Facing an LSO investigation with counsel is critical: Daviau
By Rob Lamberti, AdvocateDaily.com Contributor
Lawyers should never face a Law Society of Ontario (LSO) investigation without counsel, says Toronto criminal lawyer Lindsay Daviau.
An investigation often begins with a letter from the law society requesting a response, but what might seem like a simple task could put the lawyer in jeopardy if they decide to act for themselves, Daviau tells AdvocateDaily.com.
The law society has the authority to investigate when it receives complaints from the public against lawyers and paralegals. Less serious allegations of the Law Society Act, rules, bylaws and regulations are often dealt with by its Complaints Resolution Department, while complaints concerning serious breaches are referred to its Investigations Department, she explains.
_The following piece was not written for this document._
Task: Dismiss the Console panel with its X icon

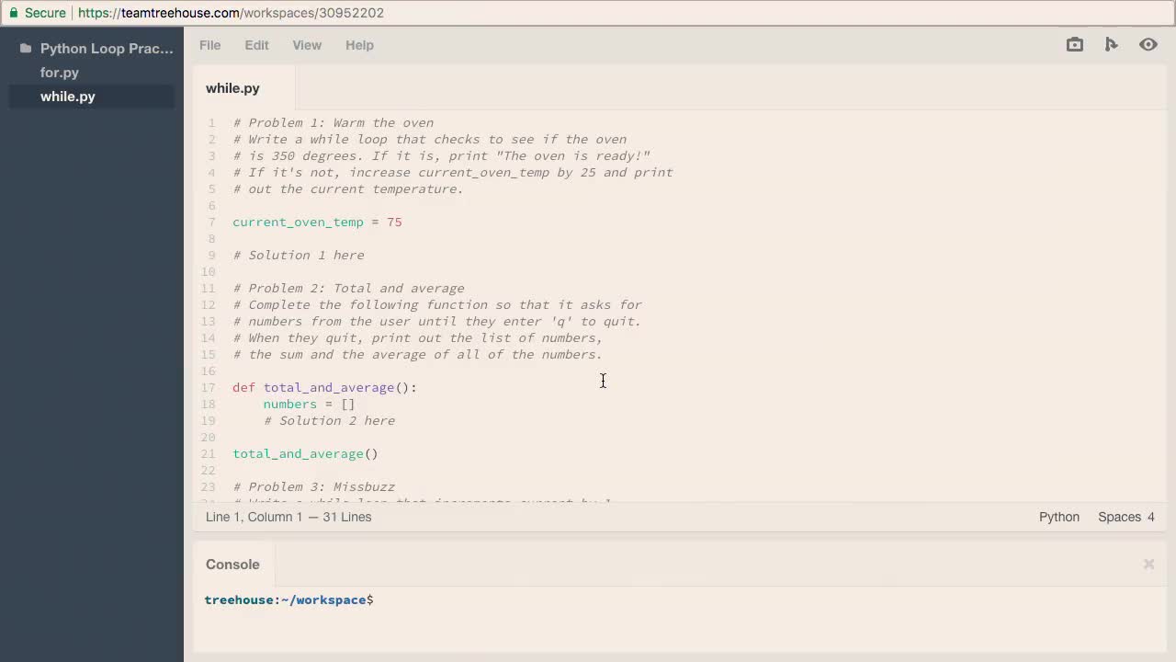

A lawyer might get a letter from the LSO seeking a response to a complaint that outlines serious allegations. The lawyer will also be asked to submit the case files, says Daviau, who practises with Rosen & Company Barristers.
"It typically requests a response to the professional regulations they identified that the lawyer potentially breached," Daviau says. "When a lawyer gets that letter, the first thing they should do is to retain counsel.
"While we're lawyers and we're good at advocating for others, we're not the best advocates for ourselves. We are often too close to the file and another set of eyes is needed before responding," says Daviau, who acts as counsel for lawyers in such proceedings.
Lawyers might be too emotional about the issue and fail to see the "bigger picture," she says.
Daviau says it's important to retain counsel who can look at it with a fresh point of view.
That first response to the LSO sets the tone for the future of the case, so the letter needs to be done correctly, she says.
Daviau says clients will often give her their draft of the letter and she is left thinking, "This is not helpful. You've just defended yourself without addressing the allegations."
She warns the response letter can potentially be damaging to the lawyer.
"It's your first opportunity to think about how you will approach the allegations, so it better be right. It better be accurate and reflect the position you're going to take because it could set the tone for not only what happened, but if it does go to a panel, it could be used against you," Daviau says.
"The issue can be answered quite easily, but counsel might ask why they need a lawyer to do that," she says. "You need to protect yourself and it's better to have someone else represent you.
"Sometimes a letter responding to the issues is all you need, but for the off-chance that it's not enough, you will want to put your best foot forward because it's going to frame how the case proceeds," Daviau says.
There have been times when lawyers acting for themselves failed to include important details or they've not properly answered the question in their response to the LSO, she says.
"It might prolong the matter or put them farther down a path they don't want to be," Daviau says. "Certainly never ignore anything from the law society because you can be disciplined for that as well.
"Because it's the regulator, you're obligated to respond to the issues it's raising so all the more reason to meet counsel early. Do not make that first response without the benefit of legal advice from counsel experienced in dealing with the tribunal and the law society," Daviau says.